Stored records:
^^^^
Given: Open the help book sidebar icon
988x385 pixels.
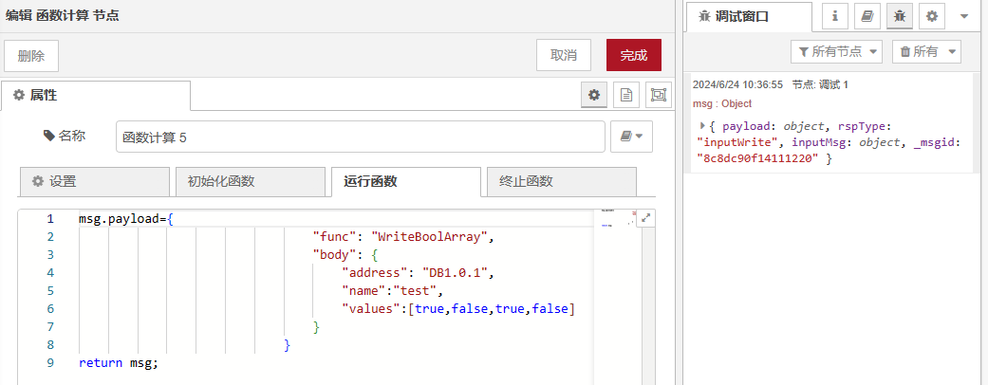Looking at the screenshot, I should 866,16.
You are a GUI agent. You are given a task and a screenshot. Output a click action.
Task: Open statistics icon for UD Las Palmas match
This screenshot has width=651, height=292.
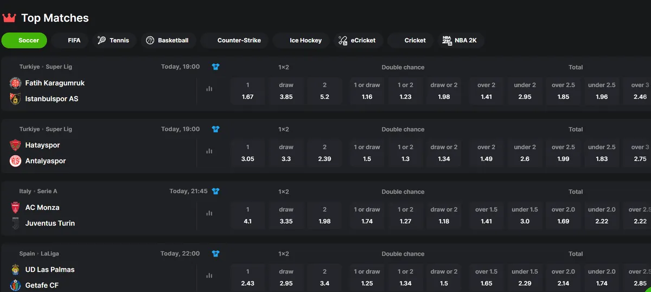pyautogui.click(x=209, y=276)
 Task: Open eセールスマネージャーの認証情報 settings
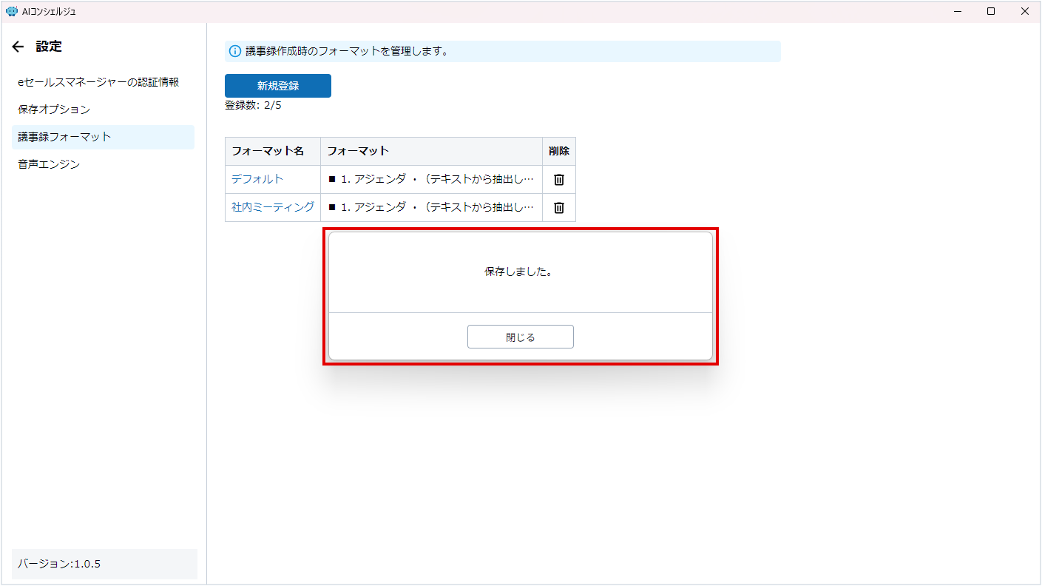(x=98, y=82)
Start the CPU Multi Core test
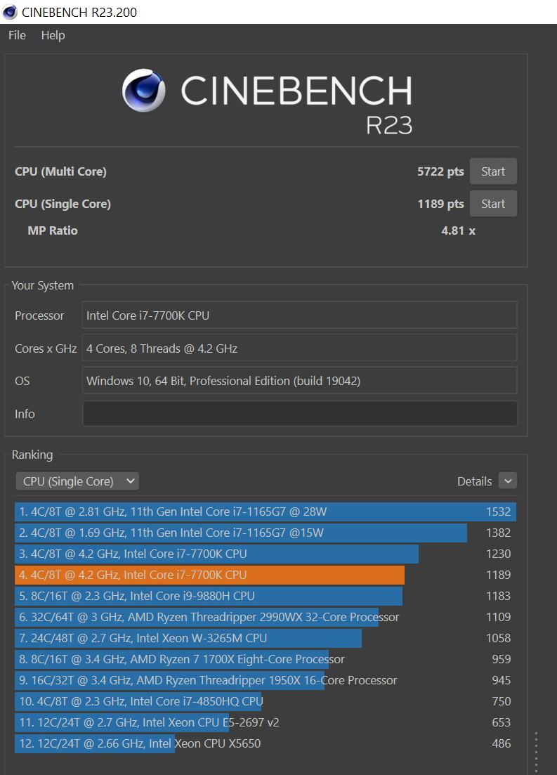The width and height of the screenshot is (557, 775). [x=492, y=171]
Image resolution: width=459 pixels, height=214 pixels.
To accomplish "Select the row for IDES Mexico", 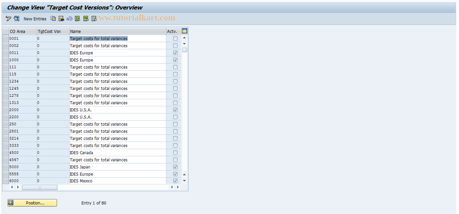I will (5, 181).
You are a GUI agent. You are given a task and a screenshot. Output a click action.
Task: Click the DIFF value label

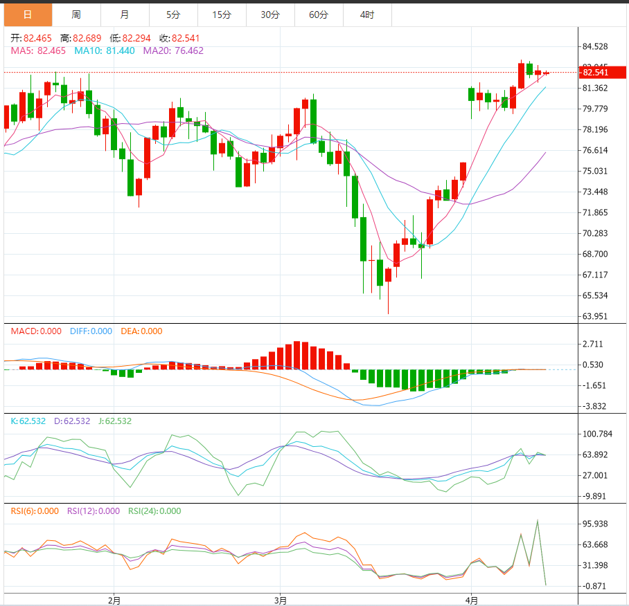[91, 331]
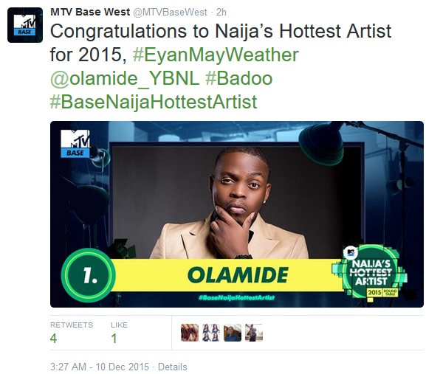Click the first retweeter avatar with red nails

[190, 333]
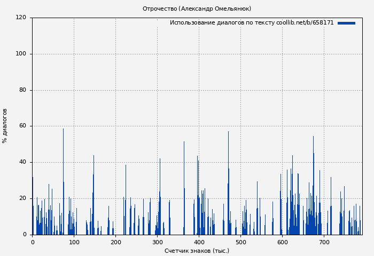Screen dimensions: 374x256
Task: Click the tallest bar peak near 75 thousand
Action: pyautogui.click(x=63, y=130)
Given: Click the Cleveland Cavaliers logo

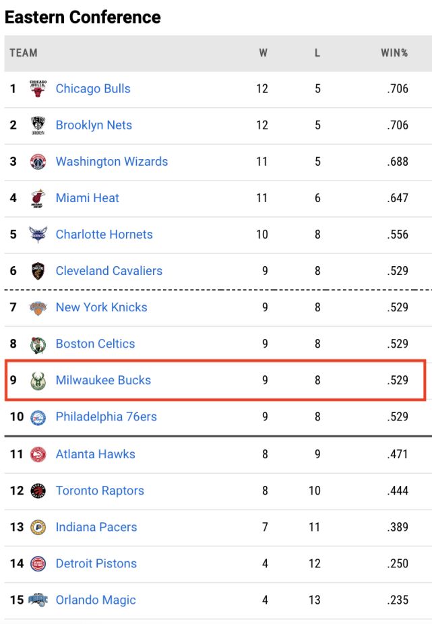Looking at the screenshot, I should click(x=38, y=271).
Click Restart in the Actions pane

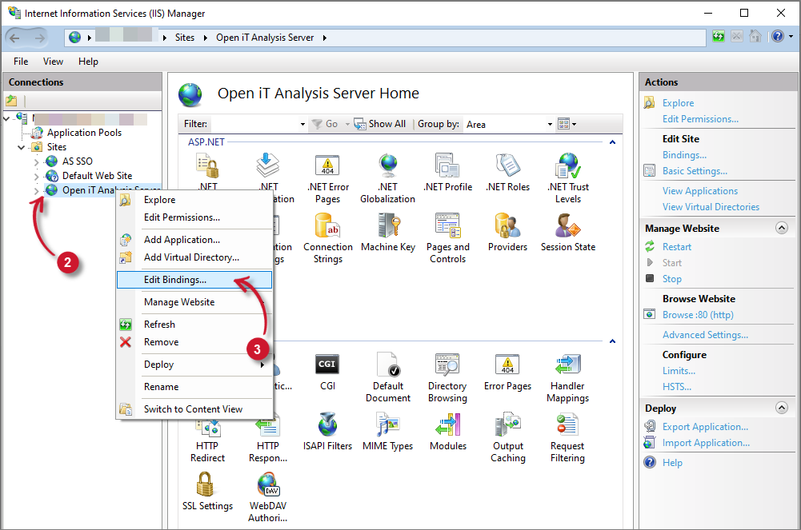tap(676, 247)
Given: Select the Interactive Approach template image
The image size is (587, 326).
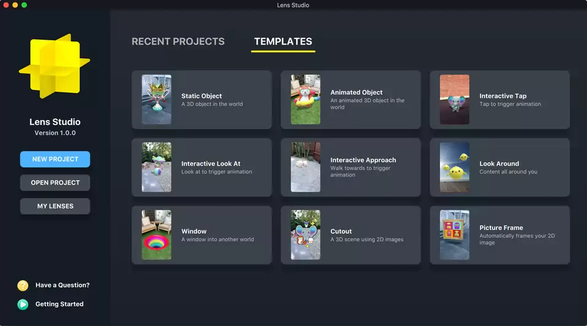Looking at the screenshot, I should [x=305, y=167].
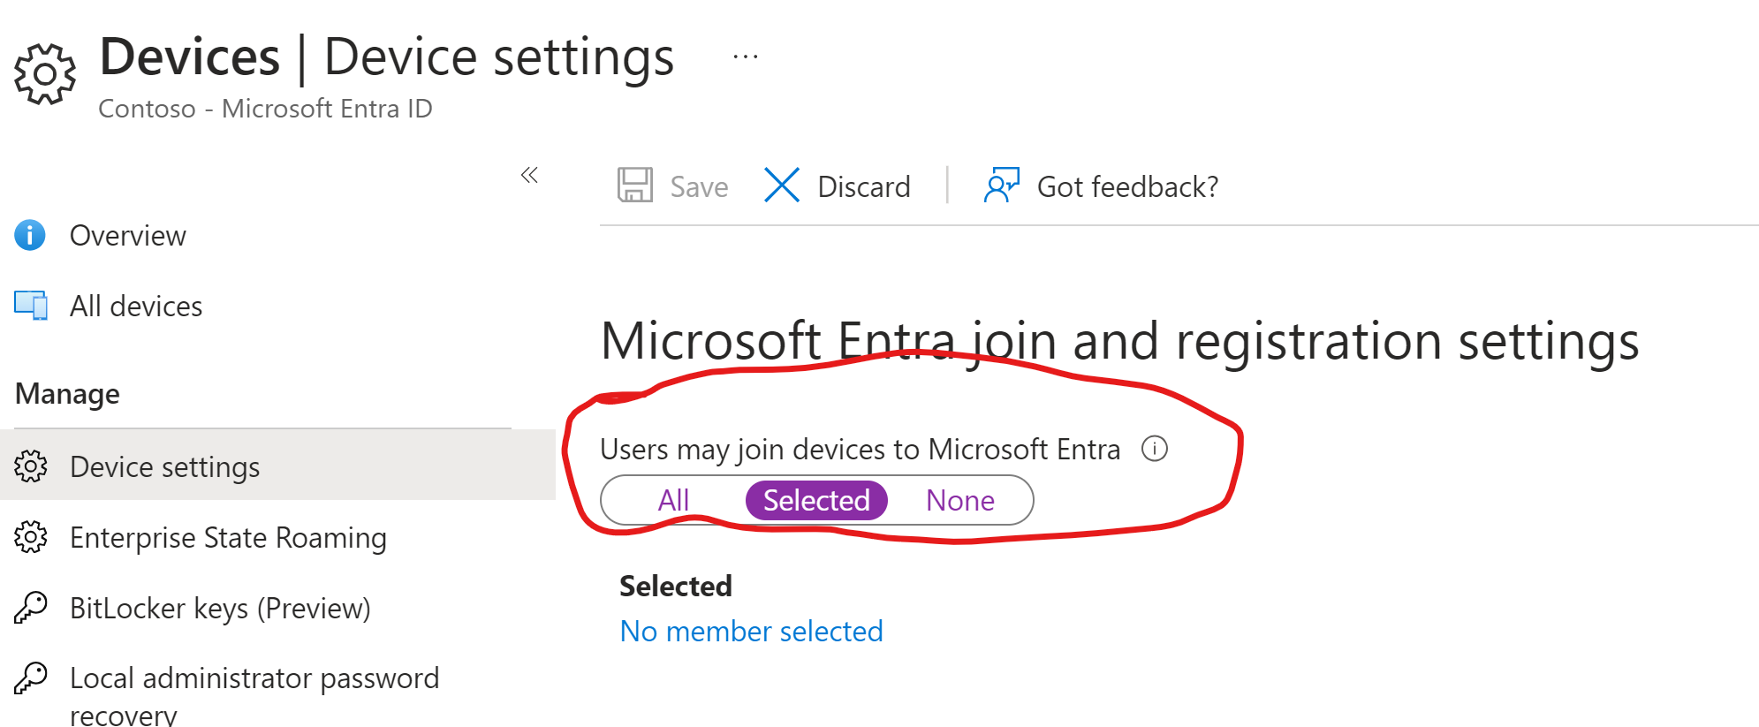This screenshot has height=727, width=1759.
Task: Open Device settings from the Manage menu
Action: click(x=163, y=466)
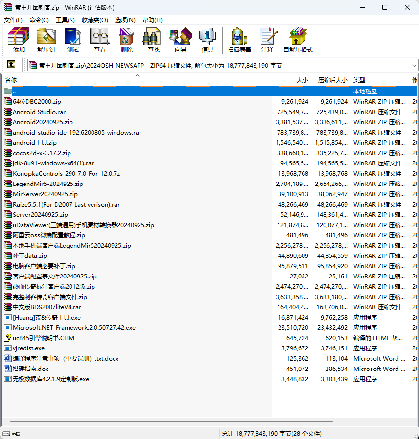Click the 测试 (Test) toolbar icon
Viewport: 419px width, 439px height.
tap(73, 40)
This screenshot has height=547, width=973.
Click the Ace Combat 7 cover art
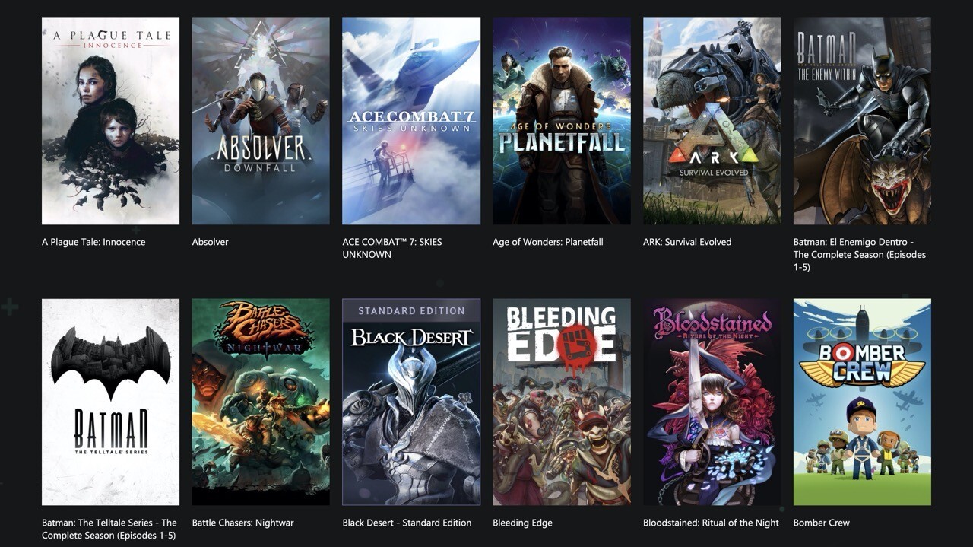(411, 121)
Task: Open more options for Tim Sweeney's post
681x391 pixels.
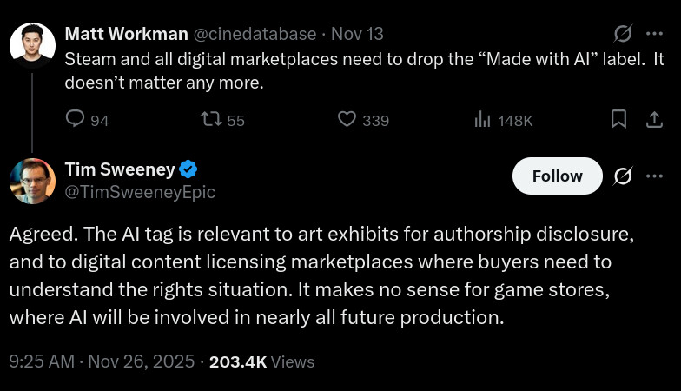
^^^^
(ASSIGNED TASK): Once the line containing "Given: Select the" is found in the records above, it and every line after it up to the last must be repeated exactly, without pictures.

(ANSWER BOX):
Given: Select the Interactive Approach template image
The image size is (587, 326).
Looking at the screenshot, I should [x=305, y=167].
This screenshot has height=727, width=1759.
Task: Open Device settings from the Manage menu
Action: click(x=163, y=466)
Click the 测试 (Test) toolbar icon
Viewport: 419px width, 439px height.
tap(73, 40)
This screenshot has height=547, width=973.
Click the Ace Combat 7 cover art
(411, 121)
Task: Open more options for Tim Sweeney's post
681x391 pixels.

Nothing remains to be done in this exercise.